> [STATED EXERCISE]:
Format every line of the items below as a numbered list, skipping blank lines and leaving the pictures out.

> [MATERIAL FOR THIS TASK]:
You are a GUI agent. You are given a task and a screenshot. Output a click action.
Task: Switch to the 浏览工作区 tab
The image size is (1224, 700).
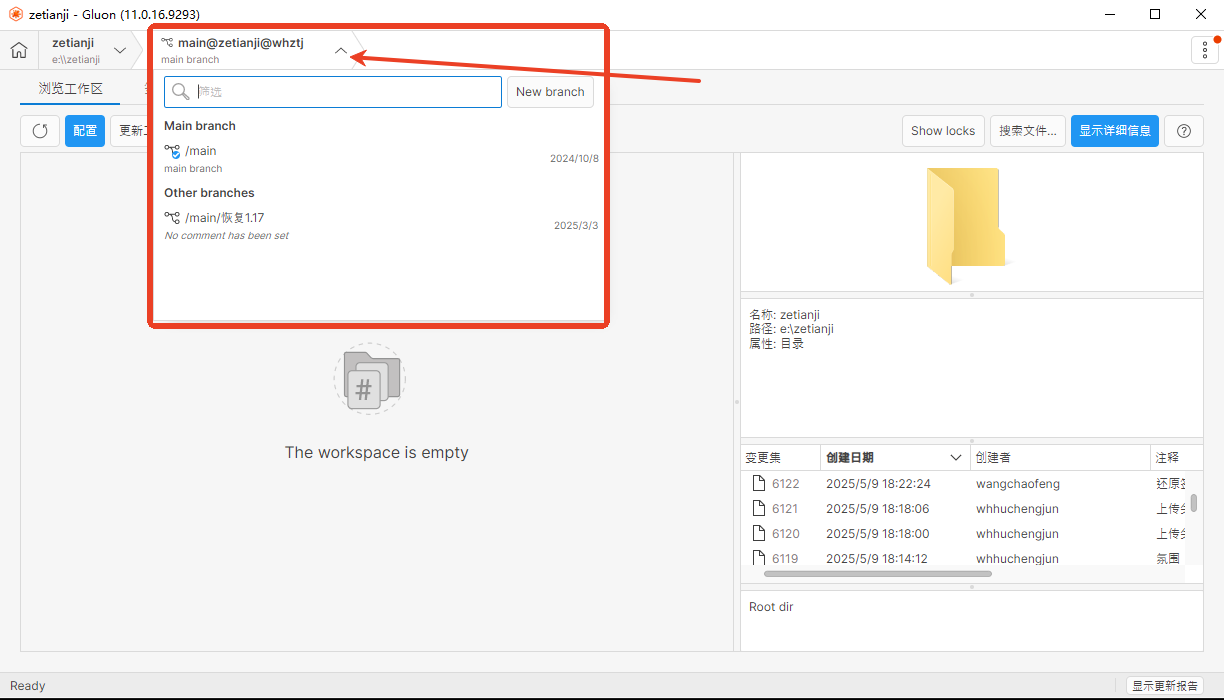pyautogui.click(x=70, y=89)
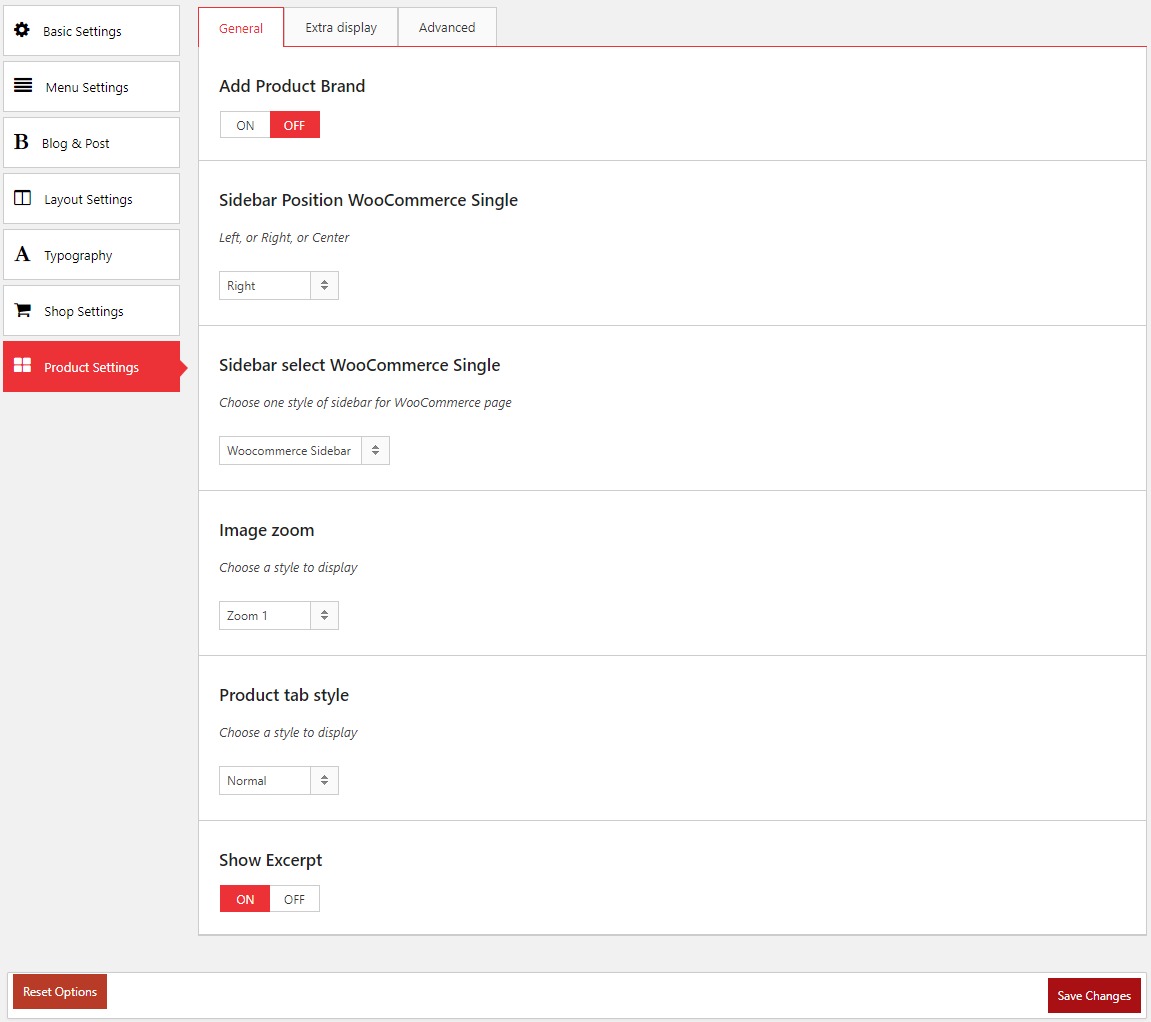This screenshot has width=1151, height=1022.
Task: Open the Sidebar Position dropdown set to Right
Action: click(x=278, y=286)
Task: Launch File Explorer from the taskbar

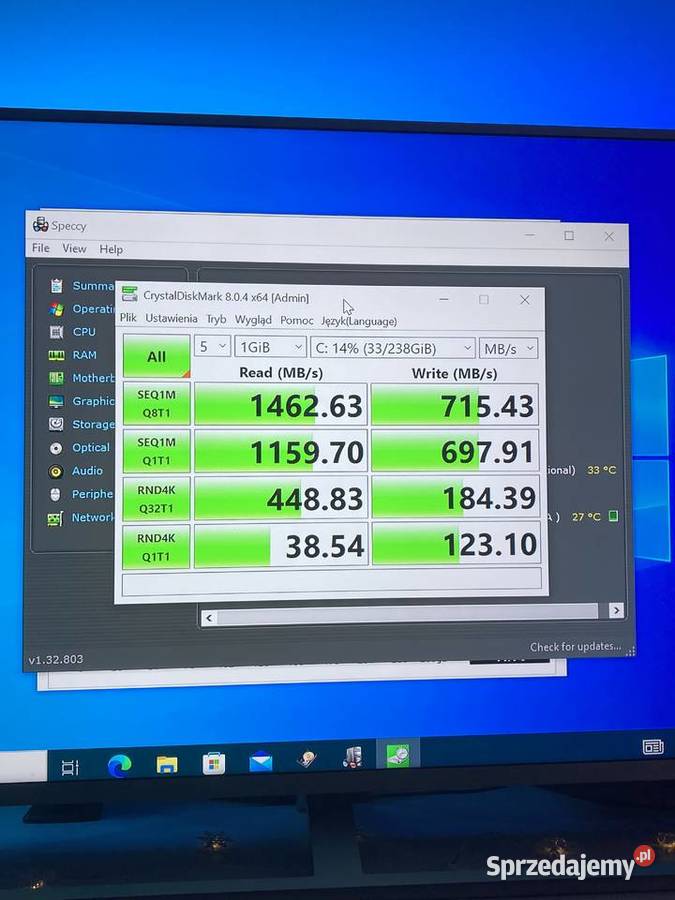Action: click(x=167, y=765)
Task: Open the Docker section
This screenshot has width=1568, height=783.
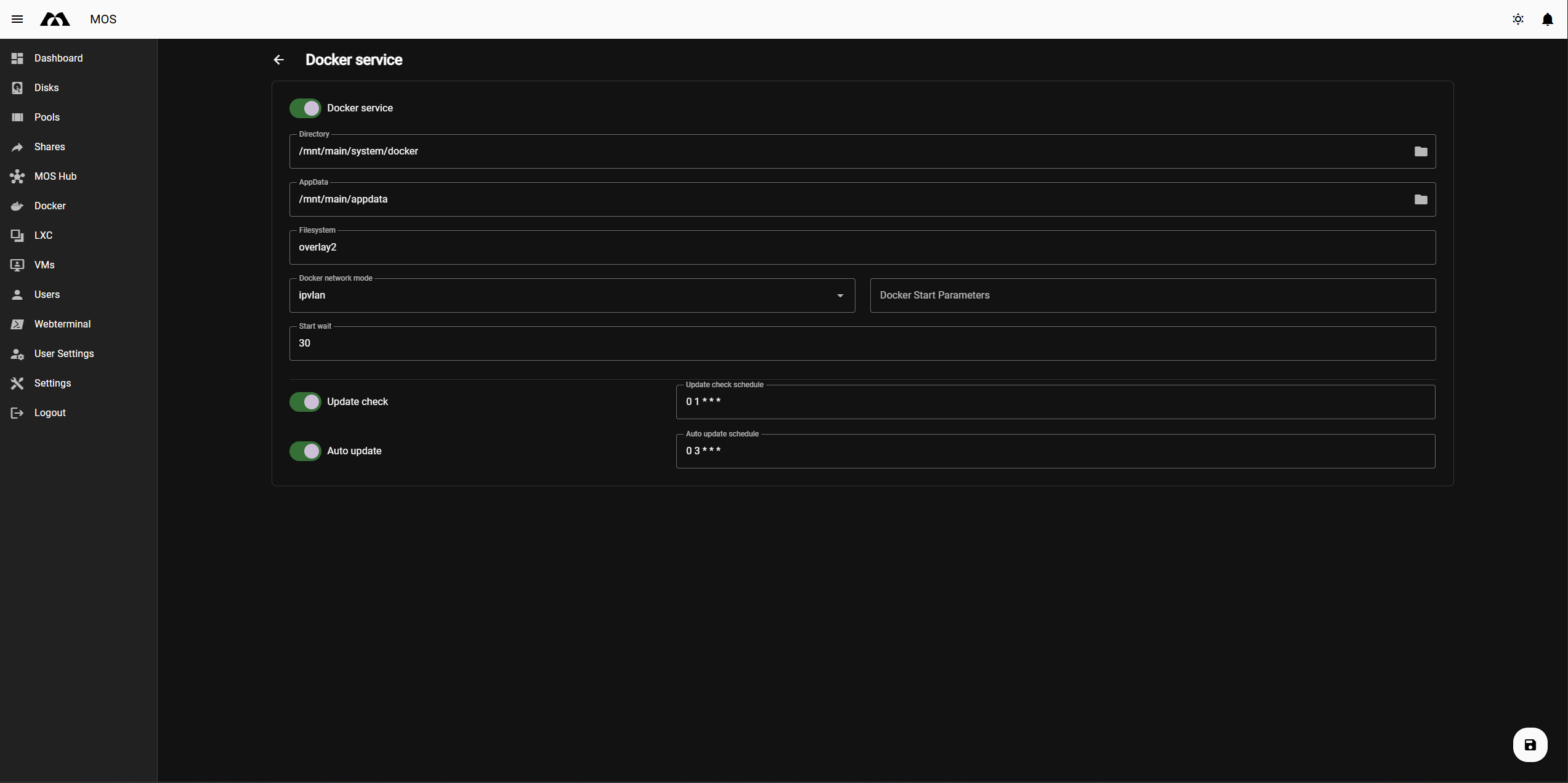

> [TASK OUTPUT]:
1. You are a GUI agent. You are given a task and a screenshot. Output a click action.
2. Task: Switch to the 浏览工作区 tab
3. The image size is (1224, 700).
4. pyautogui.click(x=70, y=89)
5. This screenshot has width=1151, height=1022.
6. Task: Open the Sidebar Position dropdown set to Right
7. Action: click(x=278, y=286)
8. Task: Launch File Explorer from the taskbar
9. Action: click(x=167, y=765)
10. Task: Open the Docker section
11. This screenshot has width=1568, height=783.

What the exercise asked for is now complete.